I thought a little history about this finger licking dish would be a good piece of trivia to brag to your friends about when you next time visit an Indian restaurant.
So let’s take a look at the ingredients we need for this:
3/4th Kilo Lamb
4 Big Potatoes, half boiled and diced into big chunks
4 cups of basmati rice
3 Table Spoon Garam Masala Powder
2 cups of yogurt
2 Tablespoon Ginger Garlic paste
3 Onions chopped
Couple of cinnamon sticks and cardamom
Few strands of saffron
1 glass of Milk
5 Table spoon of Ghee (Indian Butter)
- Fry the onions till golden in ½ table spoon of ghee and keep it aside in a container
- Use the same ghee to fry the half boiled potatoes
- Marinate the lamb with yogurt, garam masala, salt, ginger garlic paste for atleast a few hours if not overnight.
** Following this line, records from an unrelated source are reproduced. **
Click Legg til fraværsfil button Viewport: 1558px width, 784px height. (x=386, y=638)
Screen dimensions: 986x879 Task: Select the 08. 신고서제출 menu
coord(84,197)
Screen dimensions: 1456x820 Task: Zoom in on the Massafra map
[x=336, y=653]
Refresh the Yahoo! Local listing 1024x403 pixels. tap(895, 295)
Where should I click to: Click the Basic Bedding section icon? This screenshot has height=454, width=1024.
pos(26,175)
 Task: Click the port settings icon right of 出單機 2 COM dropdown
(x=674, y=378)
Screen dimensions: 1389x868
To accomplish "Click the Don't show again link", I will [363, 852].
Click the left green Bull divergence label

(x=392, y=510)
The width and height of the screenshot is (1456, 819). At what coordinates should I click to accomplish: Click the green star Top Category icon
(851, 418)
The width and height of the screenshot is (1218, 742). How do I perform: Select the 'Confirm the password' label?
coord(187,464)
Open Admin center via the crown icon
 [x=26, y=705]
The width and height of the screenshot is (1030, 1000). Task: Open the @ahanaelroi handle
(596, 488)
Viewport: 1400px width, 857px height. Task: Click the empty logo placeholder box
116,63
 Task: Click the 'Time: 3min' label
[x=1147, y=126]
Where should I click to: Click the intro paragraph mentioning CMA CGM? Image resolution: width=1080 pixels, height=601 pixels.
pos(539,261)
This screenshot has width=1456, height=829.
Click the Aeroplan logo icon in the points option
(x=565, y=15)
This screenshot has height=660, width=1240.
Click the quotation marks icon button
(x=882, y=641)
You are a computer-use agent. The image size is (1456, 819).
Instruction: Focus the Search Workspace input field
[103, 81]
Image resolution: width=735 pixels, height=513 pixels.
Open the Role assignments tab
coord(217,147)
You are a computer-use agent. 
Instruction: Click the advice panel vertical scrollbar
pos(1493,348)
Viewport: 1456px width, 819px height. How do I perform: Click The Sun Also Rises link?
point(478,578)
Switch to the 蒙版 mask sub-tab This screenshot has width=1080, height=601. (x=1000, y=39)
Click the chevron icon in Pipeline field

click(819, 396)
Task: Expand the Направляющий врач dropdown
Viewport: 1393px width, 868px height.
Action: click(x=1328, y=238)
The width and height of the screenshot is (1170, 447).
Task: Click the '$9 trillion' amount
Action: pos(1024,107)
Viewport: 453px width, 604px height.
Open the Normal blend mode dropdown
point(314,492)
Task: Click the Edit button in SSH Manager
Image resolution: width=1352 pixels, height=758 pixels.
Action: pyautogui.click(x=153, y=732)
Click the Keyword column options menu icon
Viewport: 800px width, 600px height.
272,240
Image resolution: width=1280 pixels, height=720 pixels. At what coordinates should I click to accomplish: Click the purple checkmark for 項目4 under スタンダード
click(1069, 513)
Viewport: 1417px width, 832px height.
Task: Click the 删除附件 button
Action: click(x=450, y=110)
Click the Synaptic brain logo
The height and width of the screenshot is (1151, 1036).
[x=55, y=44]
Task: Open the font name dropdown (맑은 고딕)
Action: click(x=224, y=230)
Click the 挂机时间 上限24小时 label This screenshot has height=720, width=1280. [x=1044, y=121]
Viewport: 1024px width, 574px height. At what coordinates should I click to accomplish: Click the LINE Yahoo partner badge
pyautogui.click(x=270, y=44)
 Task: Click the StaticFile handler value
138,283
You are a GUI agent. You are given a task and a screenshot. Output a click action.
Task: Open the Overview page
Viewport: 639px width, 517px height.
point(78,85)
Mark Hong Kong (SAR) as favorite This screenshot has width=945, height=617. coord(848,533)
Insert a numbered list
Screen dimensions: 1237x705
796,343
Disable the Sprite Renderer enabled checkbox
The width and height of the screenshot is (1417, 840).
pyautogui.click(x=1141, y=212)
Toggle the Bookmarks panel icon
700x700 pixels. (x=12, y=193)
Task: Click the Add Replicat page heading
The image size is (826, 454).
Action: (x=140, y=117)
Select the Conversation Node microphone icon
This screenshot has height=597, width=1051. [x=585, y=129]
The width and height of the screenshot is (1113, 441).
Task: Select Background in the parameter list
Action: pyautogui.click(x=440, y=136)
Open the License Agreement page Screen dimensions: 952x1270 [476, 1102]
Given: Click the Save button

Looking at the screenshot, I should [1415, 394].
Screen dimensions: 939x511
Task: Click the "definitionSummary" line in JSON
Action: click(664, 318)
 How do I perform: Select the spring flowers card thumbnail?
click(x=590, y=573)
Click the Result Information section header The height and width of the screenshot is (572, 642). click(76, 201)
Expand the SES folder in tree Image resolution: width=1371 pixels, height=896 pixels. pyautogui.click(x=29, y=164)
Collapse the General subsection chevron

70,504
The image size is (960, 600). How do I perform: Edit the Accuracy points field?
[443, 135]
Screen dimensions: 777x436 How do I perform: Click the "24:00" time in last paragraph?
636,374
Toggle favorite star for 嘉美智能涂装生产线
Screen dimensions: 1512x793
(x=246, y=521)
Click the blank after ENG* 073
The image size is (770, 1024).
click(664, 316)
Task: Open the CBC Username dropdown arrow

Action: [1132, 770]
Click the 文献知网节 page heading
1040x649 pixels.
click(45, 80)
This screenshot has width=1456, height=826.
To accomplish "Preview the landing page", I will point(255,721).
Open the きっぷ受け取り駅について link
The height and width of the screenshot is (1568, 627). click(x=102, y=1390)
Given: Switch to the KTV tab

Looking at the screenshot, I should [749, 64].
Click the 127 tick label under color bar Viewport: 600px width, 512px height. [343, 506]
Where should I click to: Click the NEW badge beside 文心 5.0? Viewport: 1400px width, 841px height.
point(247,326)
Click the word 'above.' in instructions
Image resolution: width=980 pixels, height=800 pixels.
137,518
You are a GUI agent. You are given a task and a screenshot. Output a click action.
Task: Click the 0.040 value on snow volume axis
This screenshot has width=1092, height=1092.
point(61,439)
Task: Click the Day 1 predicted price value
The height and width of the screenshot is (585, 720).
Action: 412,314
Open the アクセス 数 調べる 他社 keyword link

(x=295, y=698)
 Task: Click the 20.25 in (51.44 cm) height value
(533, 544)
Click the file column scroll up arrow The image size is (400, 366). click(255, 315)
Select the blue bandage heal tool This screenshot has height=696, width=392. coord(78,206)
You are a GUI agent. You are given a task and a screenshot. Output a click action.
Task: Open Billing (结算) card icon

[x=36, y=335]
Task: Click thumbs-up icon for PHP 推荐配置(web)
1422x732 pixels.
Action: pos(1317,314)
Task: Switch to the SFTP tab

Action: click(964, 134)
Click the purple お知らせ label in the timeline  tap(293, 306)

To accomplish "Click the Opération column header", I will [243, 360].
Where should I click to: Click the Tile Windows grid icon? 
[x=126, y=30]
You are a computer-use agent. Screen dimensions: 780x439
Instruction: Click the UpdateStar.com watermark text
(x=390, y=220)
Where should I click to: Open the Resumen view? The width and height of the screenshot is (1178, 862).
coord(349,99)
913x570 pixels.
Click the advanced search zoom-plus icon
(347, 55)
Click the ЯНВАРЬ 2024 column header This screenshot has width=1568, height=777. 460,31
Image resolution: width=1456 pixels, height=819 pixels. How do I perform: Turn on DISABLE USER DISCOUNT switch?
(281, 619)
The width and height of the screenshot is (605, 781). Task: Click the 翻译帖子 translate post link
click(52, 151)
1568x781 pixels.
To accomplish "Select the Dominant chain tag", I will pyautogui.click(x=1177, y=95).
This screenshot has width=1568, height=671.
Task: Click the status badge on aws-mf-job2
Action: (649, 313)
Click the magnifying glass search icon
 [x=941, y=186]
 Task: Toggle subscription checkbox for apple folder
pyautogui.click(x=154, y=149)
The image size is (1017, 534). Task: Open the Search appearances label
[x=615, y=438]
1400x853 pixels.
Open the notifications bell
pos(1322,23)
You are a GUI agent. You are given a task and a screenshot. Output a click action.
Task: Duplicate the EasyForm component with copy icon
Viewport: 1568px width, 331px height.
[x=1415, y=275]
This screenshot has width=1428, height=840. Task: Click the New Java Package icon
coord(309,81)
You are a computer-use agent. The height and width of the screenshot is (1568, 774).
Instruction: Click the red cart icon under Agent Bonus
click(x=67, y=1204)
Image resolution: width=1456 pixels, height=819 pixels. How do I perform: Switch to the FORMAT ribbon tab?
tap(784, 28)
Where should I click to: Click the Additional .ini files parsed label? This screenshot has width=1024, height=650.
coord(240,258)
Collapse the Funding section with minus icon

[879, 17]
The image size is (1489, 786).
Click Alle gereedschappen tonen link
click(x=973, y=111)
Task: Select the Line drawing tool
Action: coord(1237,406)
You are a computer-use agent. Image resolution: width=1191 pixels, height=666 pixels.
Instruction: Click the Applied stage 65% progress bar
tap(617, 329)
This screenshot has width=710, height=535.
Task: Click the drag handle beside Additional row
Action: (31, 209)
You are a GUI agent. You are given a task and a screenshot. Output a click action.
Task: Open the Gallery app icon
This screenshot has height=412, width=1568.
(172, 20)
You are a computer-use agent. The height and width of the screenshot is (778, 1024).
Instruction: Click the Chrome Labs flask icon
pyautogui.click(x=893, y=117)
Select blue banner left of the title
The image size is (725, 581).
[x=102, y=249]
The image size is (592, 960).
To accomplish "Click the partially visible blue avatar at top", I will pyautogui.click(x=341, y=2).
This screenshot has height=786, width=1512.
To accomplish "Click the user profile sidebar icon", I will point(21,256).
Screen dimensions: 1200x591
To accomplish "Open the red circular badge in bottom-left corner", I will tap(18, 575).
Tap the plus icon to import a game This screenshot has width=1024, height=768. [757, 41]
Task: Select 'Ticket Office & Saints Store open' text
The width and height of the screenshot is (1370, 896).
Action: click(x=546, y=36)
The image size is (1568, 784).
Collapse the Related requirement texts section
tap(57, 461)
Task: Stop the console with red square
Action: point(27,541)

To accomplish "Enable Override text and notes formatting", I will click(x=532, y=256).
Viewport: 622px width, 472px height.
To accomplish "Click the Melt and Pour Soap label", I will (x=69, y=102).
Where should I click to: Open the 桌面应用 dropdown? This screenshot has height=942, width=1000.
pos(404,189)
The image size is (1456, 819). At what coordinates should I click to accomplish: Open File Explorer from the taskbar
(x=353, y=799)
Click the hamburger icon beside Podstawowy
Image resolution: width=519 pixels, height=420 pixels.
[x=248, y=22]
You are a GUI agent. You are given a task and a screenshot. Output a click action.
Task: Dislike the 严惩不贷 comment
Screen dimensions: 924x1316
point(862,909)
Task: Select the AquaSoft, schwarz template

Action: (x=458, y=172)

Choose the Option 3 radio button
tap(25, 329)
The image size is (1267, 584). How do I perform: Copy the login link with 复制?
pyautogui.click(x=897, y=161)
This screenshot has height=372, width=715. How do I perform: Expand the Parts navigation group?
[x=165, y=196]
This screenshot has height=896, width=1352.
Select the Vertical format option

- Pour this marinated lamb mixture into heated up ghee and let it boil in low temperature, till the lambs are soft and tender.
- Half boil the rice with the cinnamon and cardamom
- Once the lamb is boiled, take a big container and mix the half boiled rice, fried onions, fried potatoes and the boiled lamb together in the rest of the ghee (4 table spoon or more if you like it to be more rich)
- Then add the milk and saffron to it and cover the container and let it cook in very low heat for 30 mins and give it occasional stir.
- Once the rice and potatoes are boiled and the milk has soaked in, your biriyani is ready to be served.
This is a long process I agree but trust me the effort is so worth it because I can promise this is definitely going to be one of the best meals you’ve ever had!